==== Task input

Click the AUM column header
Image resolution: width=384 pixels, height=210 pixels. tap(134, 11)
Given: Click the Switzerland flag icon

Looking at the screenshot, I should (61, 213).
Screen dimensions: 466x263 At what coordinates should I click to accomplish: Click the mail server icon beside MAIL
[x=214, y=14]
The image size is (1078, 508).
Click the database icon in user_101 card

========

Would you copy each line of the data exactly as it appears above?

Answer to this problem
Click the AUM column header
Image resolution: width=384 pixels, height=210 pixels. tap(134, 11)
Given: Click the Switzerland flag icon

Looking at the screenshot, I should (61, 213).
Screen dimensions: 466x263 At what coordinates should I click to accomplish: Click the mail server icon beside MAIL
[x=214, y=14]
The image size is (1078, 508).
Click the database icon in user_101 card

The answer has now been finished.